Data records —
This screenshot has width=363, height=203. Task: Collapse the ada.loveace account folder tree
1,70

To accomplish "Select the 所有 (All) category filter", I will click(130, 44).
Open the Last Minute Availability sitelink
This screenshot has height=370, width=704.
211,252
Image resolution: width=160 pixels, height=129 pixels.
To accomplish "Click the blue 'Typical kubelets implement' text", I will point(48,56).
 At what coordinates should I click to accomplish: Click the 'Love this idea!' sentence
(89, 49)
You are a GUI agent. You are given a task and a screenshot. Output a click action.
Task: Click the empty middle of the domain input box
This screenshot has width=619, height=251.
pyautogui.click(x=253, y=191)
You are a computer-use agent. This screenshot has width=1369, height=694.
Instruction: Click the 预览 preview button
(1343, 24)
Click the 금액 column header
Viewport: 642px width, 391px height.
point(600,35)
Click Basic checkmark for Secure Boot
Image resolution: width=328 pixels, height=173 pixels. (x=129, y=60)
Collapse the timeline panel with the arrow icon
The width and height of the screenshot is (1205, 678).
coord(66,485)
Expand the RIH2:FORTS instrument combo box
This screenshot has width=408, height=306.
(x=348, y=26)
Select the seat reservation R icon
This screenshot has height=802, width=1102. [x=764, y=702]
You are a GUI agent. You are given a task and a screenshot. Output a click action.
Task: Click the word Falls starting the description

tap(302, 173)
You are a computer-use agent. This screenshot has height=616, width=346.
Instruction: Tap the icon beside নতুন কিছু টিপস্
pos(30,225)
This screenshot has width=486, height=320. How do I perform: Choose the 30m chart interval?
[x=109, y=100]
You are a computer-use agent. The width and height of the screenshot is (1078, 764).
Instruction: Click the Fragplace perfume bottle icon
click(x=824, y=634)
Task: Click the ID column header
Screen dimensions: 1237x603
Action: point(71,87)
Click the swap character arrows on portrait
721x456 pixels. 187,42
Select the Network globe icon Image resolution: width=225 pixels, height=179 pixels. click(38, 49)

Aim of the exercise —
In the data above, copy every line where the string "agent" appears.

Answer to this task —
You are a GUI agent. You are given a task and a screenshot. Output a click action.
You are a computer-use agent. This screenshot has width=1369, height=694.
You are a GUI agent. You are given a task and a screenshot. Output a click action.
You are a computer-use agent. This screenshot has height=616, width=346.
You are a computer-use agent. The width and height of the screenshot is (1078, 764).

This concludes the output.